HILL, Sir Rowland, K.C.B. (1795-1879)
Plaque erected in 1907 by London County Council at 1 Orme Square, Bayswater, London, W2 4RS, City of Westminster
Philanthropy and Reform, Politics and Administration
SIR ROWLAND HILL 1795-1879 Postal Reformer Lived Here
Sir Rowland Hill is best known for instigating postal reform, for which he became a national celebrity in the Victorian era. He is commemorated with a blue plaque at 1 Orme Square, where he was living when the world’s first official postage stamp was released.
Rowland Hill was born in Kidderminster, Worcestershire, to the education innovator Thomas Wright Hill. He began his career following in his father’s footsteps, by becoming a student teacher at age 12. By 1819, he had helped to establish a new school in Edgbaston, near Birmingham. The school, Hazelwood, became a model of education for the emerging middle classes. He was later involved in expanding his family’s education facilities further afield, by opening the Bruce Castle School in Tottenham, Middlesex.

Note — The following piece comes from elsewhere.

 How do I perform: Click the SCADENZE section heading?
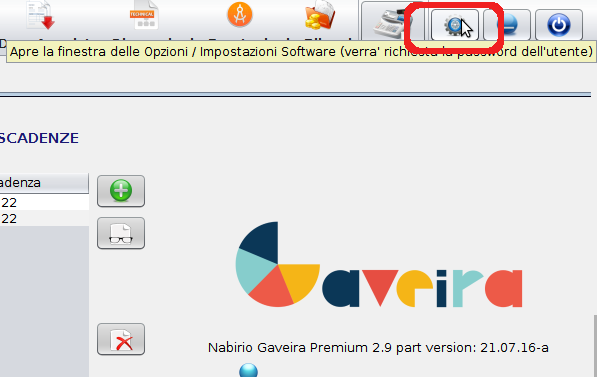[39, 138]
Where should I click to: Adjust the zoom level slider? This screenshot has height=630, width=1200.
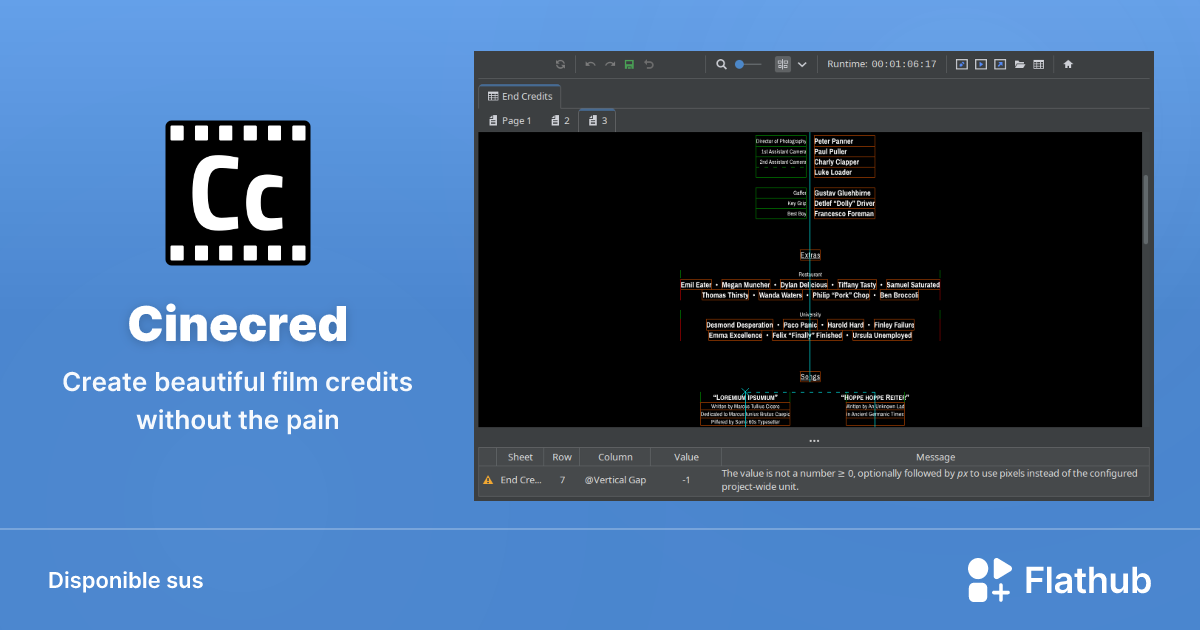[748, 63]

Growing tired of the family business, Hill turned his attention to other pursuits. In 1832, he produced a paper concerning the colonisation of South Australia titled Home colonies: a plan for the gradual extinction (by education) of pauperism and the diminution of crime. Three years later, Hill joined the South Australian Colonisation Commission as Secretary.
Hill was in his forties when he became interested in postal reform. At that time, England’s postal system was cumbersome and expensive, with postage costs being charged to the recipient. The amount charged was determined by a complex calculation based on the letter’s length and the distance it was posted. Hill’s influential work Post Office Reform: Its Importance and Practicability, published in 1837, argued for the principles of our modern postage systems: pre-payment and standardised pricing. Key to Hill’s recommendations was the assumption that if it were cheaper to send letters, more people would do so, including the poorer classes. He believed that this would bolster communication and trade.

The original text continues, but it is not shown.